Agile at the Speed of Trust – An Overview
Written by Peter Callies Tuesday, 13 March 2012 05:00
Guest Post from Peter Callies: As LeadingAgile grows, you are going to start seeing more posts from people other than me. One of these days we’ll get Dennis to do a post… probably Rick as well. One of the things I’ve considered for a few months is the idea of having one or two of my clients do a post. Peter is super smart and really gets this stuff and we’ve become friends over the year I’ve worked with his company.
This is the first in a series Peter plans to do on trust… specifically around Stephen M. R. Covey’s book ‘The Speed of Trust’. I’m a huge fan of both Stephen Covey and his son Stephen M. R. Covey. What could be a better way to kick things off, and introduce Peter Callies, than to go deep into one of my favorite authors while exploring a topic critically important to people and companies everywhere.
In early 2011, a company made a major investment in Agile. An intentional decision was made from the executive level down to the grassroots that an Agile approach would be used to develop products. An investment in training, months of coaching, and lots of hard work led to measurable results.
At about the same time, the company recognized that it had an issue with trust within the company. Instead of burying their heads in the sand, hoping the issue would resolve itself like I’ve seen done other places, the leadership team confronted it head on. The company brought in training and coaching help from CoveyLink, formally reflected on trust behaviors at regular intervals, conducted “360″ assessments — even made trust part of their performance management processes.
Those two decisions and the actions undertaken to become agile and to build trust have had a profound impact on the company’s culture and ability to build products. Because Agile and trust are behaviors, not destinations, the company continues to work at them and is continuously conscious of them.
I believe that Agile and trust are mutually reinforcing. In this post, I’ll provide an overview of The Speed of Trust and how it relates to Agile. In the future, I’ll delve into specifics.

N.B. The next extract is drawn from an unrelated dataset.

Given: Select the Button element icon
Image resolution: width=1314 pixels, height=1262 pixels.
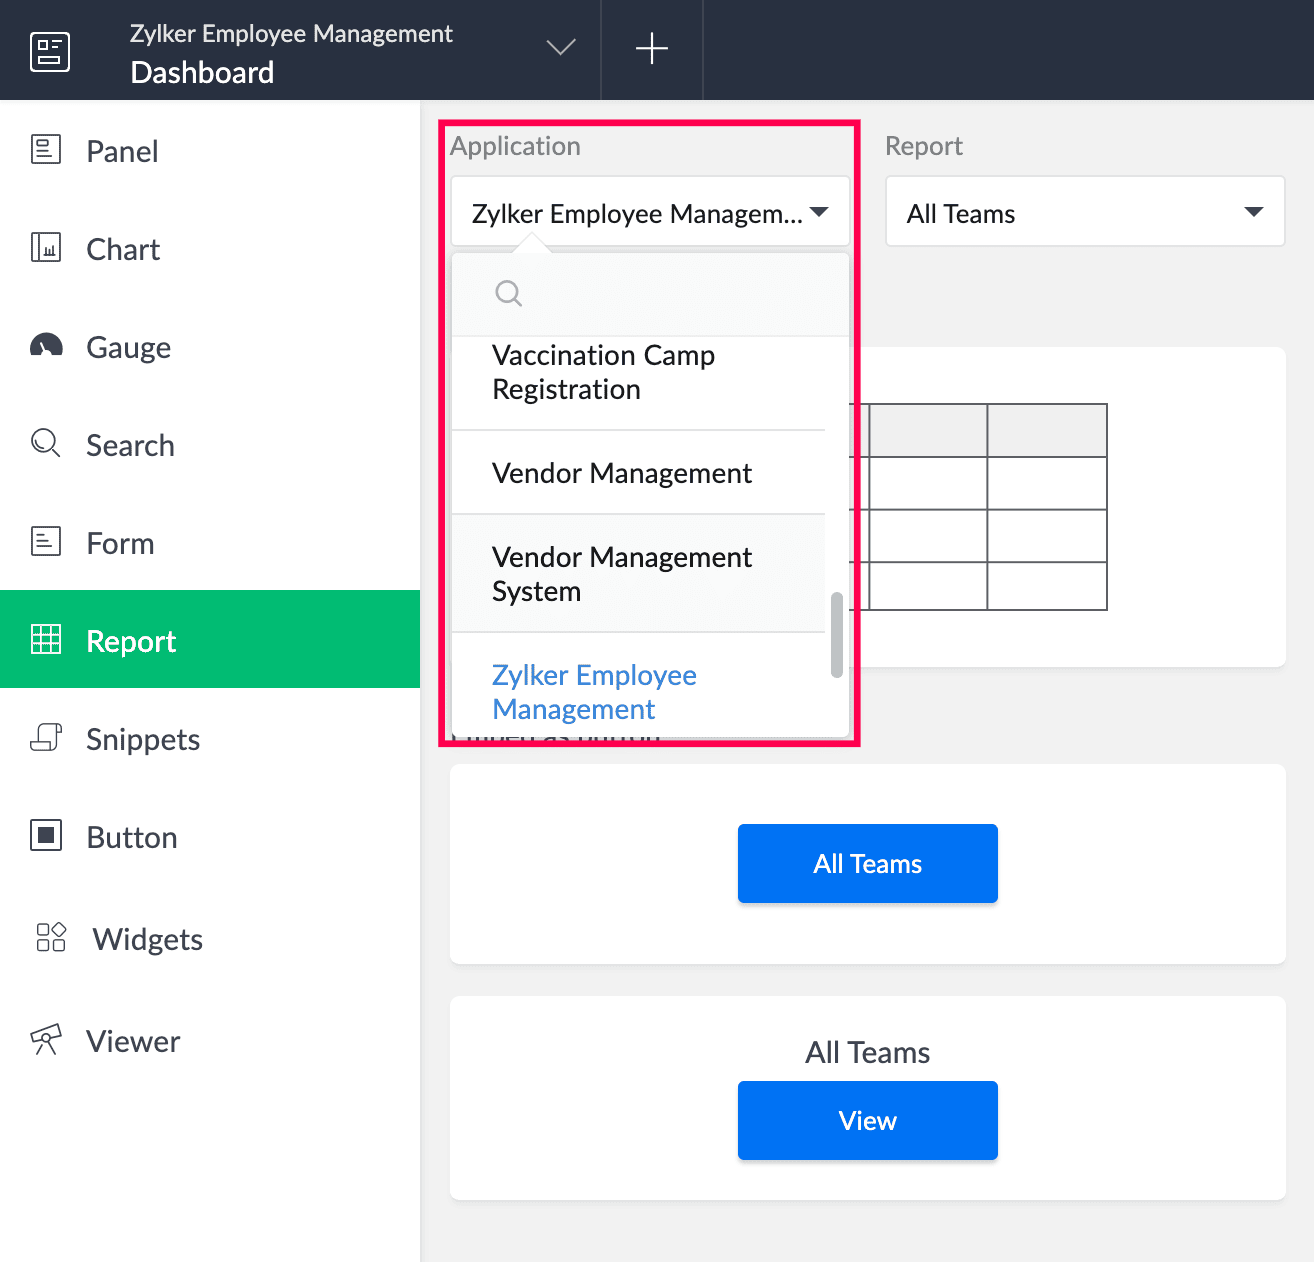Looking at the screenshot, I should coord(46,835).

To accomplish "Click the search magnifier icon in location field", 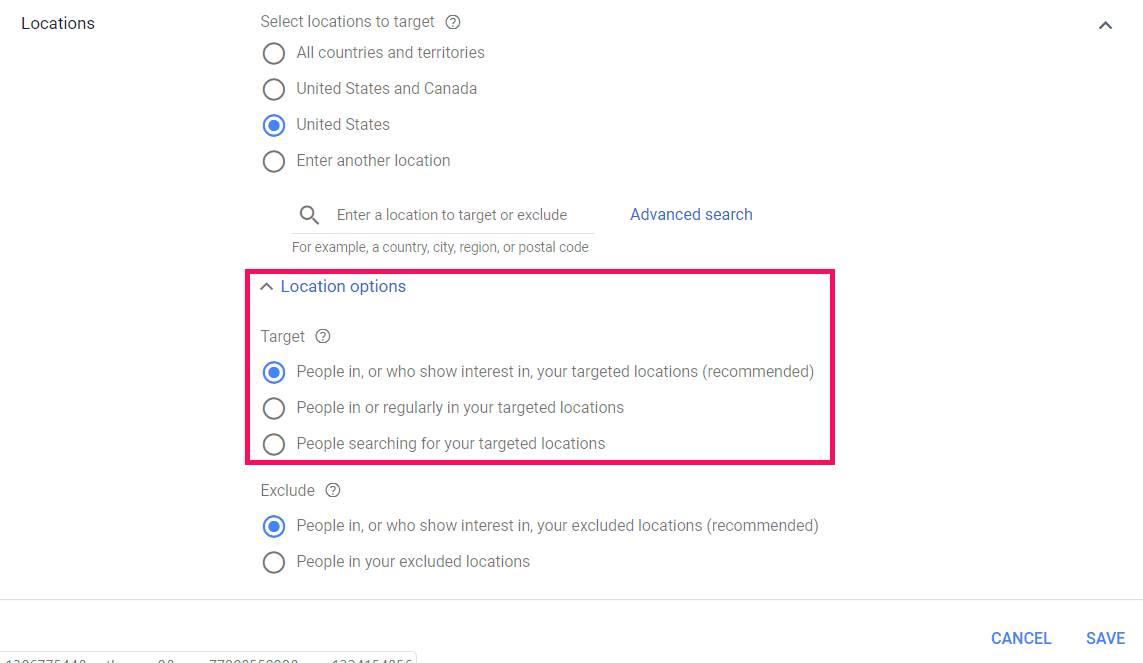I will tap(309, 215).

In his book The Speed of Trust, Stephen M.R. Covey puts forth an argument that “trust is not some soft, illusive quality that you either have or you don’t; rather, trust is a pragmatic, tangible, actionable asset that you can create[i]”. While many, including me until recently, think of trust as a squishy, nebulous concept that is difficult to measure, Covey looks at it a measurable formula where trust impacts speed and cost. When trust goes down, speed goes down and cost goes up. When trust goes up, speed goes up and cost goes down.
↑Trust = ↑Speed ↓Cost
↓Trust = ↓Speed ↑Cost
Covey goes on to describe trust taxes and trust dividends. These are the sometimes hidden variables that quantifiably increase or decrease trust in measurable ways. As an example, he puts a twist on the traditional business results formula that says results (R) equal strategy (S) multiplied by execution (E). He says (where T is trust):
(S x E)T = R
In this case, high trust (i.e. trust above 1.0) can be an enhancer of strategy and execution or low trust (i.e. trust below 1.0) can be a deterrent no matter how good the strategy and execution are.
The Speed of Trust uses a model based on waves of trust.

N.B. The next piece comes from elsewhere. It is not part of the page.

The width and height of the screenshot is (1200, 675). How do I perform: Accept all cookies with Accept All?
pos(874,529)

The outer waves evolve from the inner waves – it’s difficult to successfully start with organizational trust without relationship trust and it’s difficult to build relationship trust if you don’t trust have self trust.
Self trust relates to our own credibility. The book focuses on four cores of credibility: integrity, intent, capabilities, and results. This is the foundation of being able to effectively contribute to an Agile team.
Relationship trust is based on behaviors, demonstrating to others that you are capable of trust. You need to walk the talk for others to trust you. Many of these behaviors really resonate with me when I’m thinking about Agile and trust together.
Organizational trust deals with aligning an organization’s structures and systems to decrease trust taxes and increase trust dividends. This is where leaders can impact the ability of Agile to impact product development from top to bottom.
Market trust reflects an organization’s reputation and trust level of external stakeholders. If you’re defining “organization” as a company, this wave of trust could get into high-order Agile adoption. However, looking at “organization” on a smaller scale (e.g. Product Development) with external stakeholders that are internal to the company (e.g. Marketing, Operations, or Account Management) might make market trust easier to grasp.
Societal trust is pretty self-descriptive. It deals with contributing to the community at large. As with market trust, this wave can be applied with different definitions of “society”. Society may truly be the city, country, or the world you live in. It could also be the company you work in. Or maybe it’s a loosely knit group with a common interest like the Agile community.
Although the relationship between Agile and trust has been percolating in my mind for months, this is the first time I’ll be writing about it. I’m looking forward to the process of developing my thoughts and getting your feedback.
[i] Covey, Stephen M.R.; Merrill, Rebecca R. (2006-10-17). The SPEED of Trust (p. 2). Simon & Schuster, Inc.. Kindle Edition.